Testing a Mechanistic Model of Forest-Canopy Mass and Energy Exchange Using Eddy Correlation: Carbon Dioxide and Ozone Uptake by a Mixed Oak-Maple Stand

JS Amthor, ML Goulden, JW Munger and SC Wofsy

Australian Journal of Plant Physiology 21(5) 623 - 651
Published: 1994

Abstract

A big-leaf model of C3-canopy mass and energy exchange was used to predict hourly CO2 and O3 uptake by a mixed deciduous Quercus-Acer (oak-maple) stand in central Massachusetts, USA. The model is based on canopy-radiation interactions, leaf mesophyll metabolism (photosynthetic electron transport, carboxylation and oxygenation of ribulose 1,5-bisphosphate [RuP2] by RuP2 carboxylase/oxygenase [Rubisco], and respiration), physical transport conductances of mass and heat above and within the canopy, conductances of mass at the leaf surface and in the mesophyll, and mass and energy exchange at the soil surface (forest floor). Predictions of hourly CO2 and O3 uptake were compared to independent whole-forest CO2 and O3 exchange measurements made by the eddy correlation method during a 68 day period in the summer and early autumn of 1992. Predicted hourly CO2 exchange rate was strongly correlated (r ≈ +0.91) with measured hourly CO2 exchange, but mean day-time predicted whole-forest CO2 uptake was c. 13% (c. 1.13 μmol CO2 m-2 s-1) greater than CO2 uptake measured by eddy correlation. The model tended to overpredict CO2 uptake during late afternoon, but was accurate during the rest of the day. Predicted and measured O3 uptake rates also were positively correlated (r ≈ +0.76).
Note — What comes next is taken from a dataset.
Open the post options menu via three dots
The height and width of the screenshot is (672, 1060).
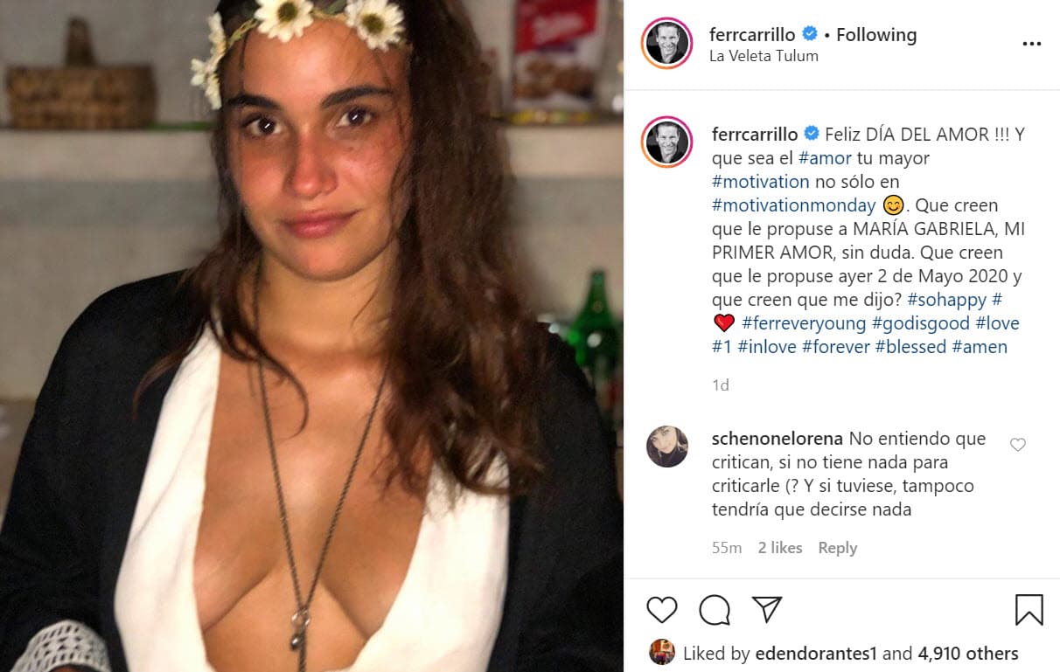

The diurnal patterns of predicted and measured O3 uptake indicated that stomata1 conductance (gs) was accurately predicted during the morning, but in the afternoon the model overpredicted gs. This pattern was consistent with the overprediction of afternoon CO2 uptake, and suggested that a feedback inhibition of photosynthesis occurred in the afternoon. This might have been related to source-sink imbalance following several hours of photosynthesis. On the whole, and in spite of the simplifications inherent in the big-leaf representation of the canopy, the model is useful for predicting forest-environment interactions and for interpreting mass and energy exchange measurements.